> [MATERIALS PROVIDED]:

·····

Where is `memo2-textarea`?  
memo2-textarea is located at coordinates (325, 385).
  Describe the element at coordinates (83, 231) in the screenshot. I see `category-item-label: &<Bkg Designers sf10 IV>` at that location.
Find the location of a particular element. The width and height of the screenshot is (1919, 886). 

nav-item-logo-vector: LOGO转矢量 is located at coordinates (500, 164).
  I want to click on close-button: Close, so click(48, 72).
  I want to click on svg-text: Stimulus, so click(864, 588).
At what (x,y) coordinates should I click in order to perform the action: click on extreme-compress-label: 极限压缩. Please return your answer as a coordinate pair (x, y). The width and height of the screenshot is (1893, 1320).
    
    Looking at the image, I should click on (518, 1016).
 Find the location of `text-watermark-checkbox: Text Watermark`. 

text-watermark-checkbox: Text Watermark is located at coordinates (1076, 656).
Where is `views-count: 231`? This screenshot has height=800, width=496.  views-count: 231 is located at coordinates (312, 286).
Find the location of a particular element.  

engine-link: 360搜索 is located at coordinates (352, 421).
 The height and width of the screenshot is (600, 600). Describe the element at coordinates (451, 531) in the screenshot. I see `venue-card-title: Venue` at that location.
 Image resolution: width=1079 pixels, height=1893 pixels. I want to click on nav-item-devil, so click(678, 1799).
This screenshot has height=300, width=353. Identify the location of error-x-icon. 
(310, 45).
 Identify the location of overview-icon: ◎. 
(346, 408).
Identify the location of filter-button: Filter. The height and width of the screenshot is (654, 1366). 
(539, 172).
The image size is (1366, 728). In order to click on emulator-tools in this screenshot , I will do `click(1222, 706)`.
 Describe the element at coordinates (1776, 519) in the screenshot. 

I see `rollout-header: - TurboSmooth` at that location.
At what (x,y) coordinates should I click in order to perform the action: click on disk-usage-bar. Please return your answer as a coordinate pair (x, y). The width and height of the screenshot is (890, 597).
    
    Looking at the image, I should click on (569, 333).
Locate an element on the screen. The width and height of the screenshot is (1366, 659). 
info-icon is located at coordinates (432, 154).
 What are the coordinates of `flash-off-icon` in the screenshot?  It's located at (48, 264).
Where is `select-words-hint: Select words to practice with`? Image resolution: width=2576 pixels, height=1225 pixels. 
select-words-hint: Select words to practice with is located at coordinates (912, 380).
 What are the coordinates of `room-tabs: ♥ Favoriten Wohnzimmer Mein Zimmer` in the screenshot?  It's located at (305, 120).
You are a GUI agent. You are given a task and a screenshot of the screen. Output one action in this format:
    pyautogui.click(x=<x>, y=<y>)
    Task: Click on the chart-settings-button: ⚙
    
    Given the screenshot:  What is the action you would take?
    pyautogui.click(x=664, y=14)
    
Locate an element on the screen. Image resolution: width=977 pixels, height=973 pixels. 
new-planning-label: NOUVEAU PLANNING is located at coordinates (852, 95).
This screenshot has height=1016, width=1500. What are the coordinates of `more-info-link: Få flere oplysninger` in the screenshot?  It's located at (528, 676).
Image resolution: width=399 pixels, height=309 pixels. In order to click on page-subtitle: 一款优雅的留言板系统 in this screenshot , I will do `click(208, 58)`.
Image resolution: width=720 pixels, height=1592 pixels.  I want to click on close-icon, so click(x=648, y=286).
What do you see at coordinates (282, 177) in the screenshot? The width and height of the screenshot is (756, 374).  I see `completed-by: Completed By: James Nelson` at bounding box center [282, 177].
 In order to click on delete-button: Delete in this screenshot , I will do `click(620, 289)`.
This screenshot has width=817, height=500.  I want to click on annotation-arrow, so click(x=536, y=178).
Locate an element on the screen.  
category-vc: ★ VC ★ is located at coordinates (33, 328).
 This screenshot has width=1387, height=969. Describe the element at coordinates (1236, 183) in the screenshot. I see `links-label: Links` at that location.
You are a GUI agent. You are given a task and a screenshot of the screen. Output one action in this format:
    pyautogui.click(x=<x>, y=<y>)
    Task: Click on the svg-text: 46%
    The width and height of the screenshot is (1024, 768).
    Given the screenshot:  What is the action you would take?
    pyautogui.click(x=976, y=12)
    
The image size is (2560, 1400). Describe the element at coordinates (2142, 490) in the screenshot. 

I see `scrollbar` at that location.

·····

> [TASK]: Copy out all of the items above word for word, without changing anything.

> [RESPONSE TO THE TASK]:
Where is `memo2-textarea`?  
memo2-textarea is located at coordinates (325, 385).
  Describe the element at coordinates (83, 231) in the screenshot. I see `category-item-label: &<Bkg Designers sf10 IV>` at that location.
Find the location of a particular element. The width and height of the screenshot is (1919, 886). 

nav-item-logo-vector: LOGO转矢量 is located at coordinates (500, 164).
  I want to click on close-button: Close, so click(48, 72).
  I want to click on svg-text: Stimulus, so click(864, 588).
At what (x,y) coordinates should I click in order to perform the action: click on extreme-compress-label: 极限压缩. Please return your answer as a coordinate pair (x, y). The width and height of the screenshot is (1893, 1320).
    
    Looking at the image, I should click on (518, 1016).
 Find the location of `text-watermark-checkbox: Text Watermark`. 

text-watermark-checkbox: Text Watermark is located at coordinates (1076, 656).
Where is `views-count: 231`? This screenshot has height=800, width=496.  views-count: 231 is located at coordinates (312, 286).
Find the location of a particular element.  

engine-link: 360搜索 is located at coordinates (352, 421).
 The height and width of the screenshot is (600, 600). Describe the element at coordinates (451, 531) in the screenshot. I see `venue-card-title: Venue` at that location.
 Image resolution: width=1079 pixels, height=1893 pixels. I want to click on nav-item-devil, so click(678, 1799).
This screenshot has height=300, width=353. Identify the location of error-x-icon. 
(310, 45).
 Identify the location of overview-icon: ◎. 
(346, 408).
Identify the location of filter-button: Filter. The height and width of the screenshot is (654, 1366). 
(539, 172).
The image size is (1366, 728). In order to click on emulator-tools in this screenshot , I will do `click(1222, 706)`.
 Describe the element at coordinates (1776, 519) in the screenshot. 

I see `rollout-header: - TurboSmooth` at that location.
At what (x,y) coordinates should I click in order to perform the action: click on disk-usage-bar. Please return your answer as a coordinate pair (x, y). The width and height of the screenshot is (890, 597).
    
    Looking at the image, I should click on (569, 333).
Locate an element on the screen. The width and height of the screenshot is (1366, 659). 
info-icon is located at coordinates (432, 154).
 What are the coordinates of `flash-off-icon` in the screenshot?  It's located at (48, 264).
Where is `select-words-hint: Select words to practice with`? Image resolution: width=2576 pixels, height=1225 pixels. 
select-words-hint: Select words to practice with is located at coordinates (912, 380).
 What are the coordinates of `room-tabs: ♥ Favoriten Wohnzimmer Mein Zimmer` in the screenshot?  It's located at (305, 120).
You are a GUI agent. You are given a task and a screenshot of the screen. Output one action in this format:
    pyautogui.click(x=<x>, y=<y>)
    Task: Click on the chart-settings-button: ⚙
    
    Given the screenshot:  What is the action you would take?
    pyautogui.click(x=664, y=14)
    
Locate an element on the screen. Image resolution: width=977 pixels, height=973 pixels. 
new-planning-label: NOUVEAU PLANNING is located at coordinates (852, 95).
This screenshot has height=1016, width=1500. What are the coordinates of `more-info-link: Få flere oplysninger` in the screenshot?  It's located at (528, 676).
Image resolution: width=399 pixels, height=309 pixels. In order to click on page-subtitle: 一款优雅的留言板系统 in this screenshot , I will do `click(208, 58)`.
Image resolution: width=720 pixels, height=1592 pixels.  I want to click on close-icon, so click(x=648, y=286).
What do you see at coordinates (282, 177) in the screenshot? The width and height of the screenshot is (756, 374).  I see `completed-by: Completed By: James Nelson` at bounding box center [282, 177].
 In order to click on delete-button: Delete in this screenshot , I will do `click(620, 289)`.
This screenshot has width=817, height=500.  I want to click on annotation-arrow, so click(x=536, y=178).
Locate an element on the screen.  
category-vc: ★ VC ★ is located at coordinates (33, 328).
 This screenshot has width=1387, height=969. Describe the element at coordinates (1236, 183) in the screenshot. I see `links-label: Links` at that location.
You are a GUI agent. You are given a task and a screenshot of the screen. Output one action in this format:
    pyautogui.click(x=<x>, y=<y>)
    Task: Click on the svg-text: 46%
    The width and height of the screenshot is (1024, 768).
    Given the screenshot:  What is the action you would take?
    pyautogui.click(x=976, y=12)
    
The image size is (2560, 1400). Describe the element at coordinates (2142, 490) in the screenshot. 

I see `scrollbar` at that location.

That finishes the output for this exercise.